▶ _Polecenie A_
Ułóż w tabelę Markdown z kolumnami „Nr” i „Wiersz” tę część rekordów, która zaczyna się wierszem zawierającym „Where should I click to: Click the 6:09:00”, a kończy wierszem zawierającym „pyautogui.click(x=27, y=310)”, łącznie z tymi dwoma wierszami. W kolumnie „Nr” podaj kolejny numer wiersza, a puste wiersze pomiń.
──────── Fragment tekstu ────────
Twój koszyk jest obecnie pusty!
Herbata Tuska: w weekend Platforma pokazała się od najgorszej strony
…a PiS nie od lepszej. Żadna z dwóch największych partii nie pokazała pomysłu na wyjście z własnego politycznego kryzysu.
Za nami polityczny superweekend, dwie konwencje dwóch partii od 20 lat organizujących naszą scenę polityczną i wyznaczających ramy politycznego sporu: PiS i PO. Obie siły znajdują się w politycznym kryzysie – PO prowadzi w sondażach, ale jednocześnie wyniki nie dają jej szansy utrzymania władzy. PiS wyraźnie traci wyborców na rzecz obu Konfederacji. Żadna z tych sił nie pokazała w weekend pomysłu na wyjście z własnego politycznego kryzysu. Platforma zaprezentowała się wręcz ze swojej najgorszej strony, jako konserwatywna partia władzy, niezainteresowana specjalnie niczym innym i niezdolna bronić podstawowych liberalnych pryncypiów.
Mieszanie nieposłodzonej herbaty
Z politycznego weekendu KO do opinii publicznej przebiły się trzy rzeczy: zjednoczenie Platformy z mikrokoalicjantami, Nowoczesną i Inicjatywą Polską; wezwanie Tuska do zniesienia dwukadencyjności oraz wywiad premiera z dla niedzielnego wydania brytyjskiego „Timesa”, gdzie szef polskiego rządu wypowiadał się na temat możliwości opuszczenia Europejskiej Konwencji Praw Człowieka.
Zacznijmy od pierwszej kwestii. Wchłonięcie mikrokoalicjantów było oczywistym ruchem, poza osobami najbardziej zainteresowanymi polityką mało kto w Polsce zresztą kojarzył, że Barbara Nowacka miała jakąś swoją partię albo że poseł Zembaczyński reprezentował osobne ugrupowanie.
Jednocześnie warto było zadbać, by z kongresu odbywającego się równolegle z dużym wydarzeniem PiS, mającym pokazać programową ofensywę tej partii, do opinii przebiło się cokolwiek więcej niż informacje, że Tusk zjada w końcu przystawki. A niestety, poza tą informacją i motywacyjną mową Tuska, pełną wiary w to, że zjednoczenie przyniesie zwycięstwo, nie przebiło się wiele więcej.
────────
▶ _Polecenie B_
Z którymi ugrupowaniami zjednoczyła się Platforma według tekstu o weekendowych konwencjach PiS i PO?
──────── Rekordy danych ────────
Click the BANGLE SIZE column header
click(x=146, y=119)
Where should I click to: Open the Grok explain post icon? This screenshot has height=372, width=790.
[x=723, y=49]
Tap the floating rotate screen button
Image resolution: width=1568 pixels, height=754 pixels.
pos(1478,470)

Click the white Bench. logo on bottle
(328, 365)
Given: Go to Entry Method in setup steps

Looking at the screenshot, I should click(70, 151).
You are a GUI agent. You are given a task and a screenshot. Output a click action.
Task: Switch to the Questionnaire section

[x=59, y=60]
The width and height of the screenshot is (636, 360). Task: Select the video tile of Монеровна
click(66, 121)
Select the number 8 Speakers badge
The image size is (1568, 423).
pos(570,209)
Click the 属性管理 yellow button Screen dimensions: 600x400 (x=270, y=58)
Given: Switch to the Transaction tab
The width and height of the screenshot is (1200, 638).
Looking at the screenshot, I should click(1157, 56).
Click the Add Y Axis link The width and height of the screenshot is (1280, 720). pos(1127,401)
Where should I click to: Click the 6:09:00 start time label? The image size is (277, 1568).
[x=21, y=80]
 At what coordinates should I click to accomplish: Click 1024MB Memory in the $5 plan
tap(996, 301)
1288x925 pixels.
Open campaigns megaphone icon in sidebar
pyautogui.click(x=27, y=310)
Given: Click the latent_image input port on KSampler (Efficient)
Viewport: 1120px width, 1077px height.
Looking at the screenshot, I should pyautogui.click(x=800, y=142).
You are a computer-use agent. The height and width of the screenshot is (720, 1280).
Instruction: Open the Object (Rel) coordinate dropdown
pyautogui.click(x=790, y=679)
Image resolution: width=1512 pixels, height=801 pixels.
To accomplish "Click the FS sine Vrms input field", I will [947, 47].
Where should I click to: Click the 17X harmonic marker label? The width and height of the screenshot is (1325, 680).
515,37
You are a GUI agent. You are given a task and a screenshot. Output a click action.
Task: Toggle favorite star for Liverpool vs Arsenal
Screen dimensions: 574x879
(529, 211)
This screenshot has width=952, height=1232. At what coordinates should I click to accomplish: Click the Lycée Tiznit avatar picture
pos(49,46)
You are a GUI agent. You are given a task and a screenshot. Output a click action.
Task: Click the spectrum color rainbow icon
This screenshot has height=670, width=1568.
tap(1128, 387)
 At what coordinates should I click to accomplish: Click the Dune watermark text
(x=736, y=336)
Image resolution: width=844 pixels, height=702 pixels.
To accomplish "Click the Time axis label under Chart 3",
────────
▶ _Odpowiedź A_
| Nr | Wiersz |
|---|---|
| 1 | Where should I click to: Click the 6:09:00 start time label? The image size is (277, 1568). |
| 2 | [x=21, y=80] |
| 3 |  At what coordinates should I click to accomplish: Click 1024MB Memory in the $5 plan |
| 4 | tap(996, 301) |
| 5 | 1288x925 pixels. |
| 6 | Open campaigns megaphone icon in sidebar |
| 7 | pyautogui.click(x=27, y=310) |

▶ _Odpowiedź B_
Z Nowoczesną i Inicjatywą Polską.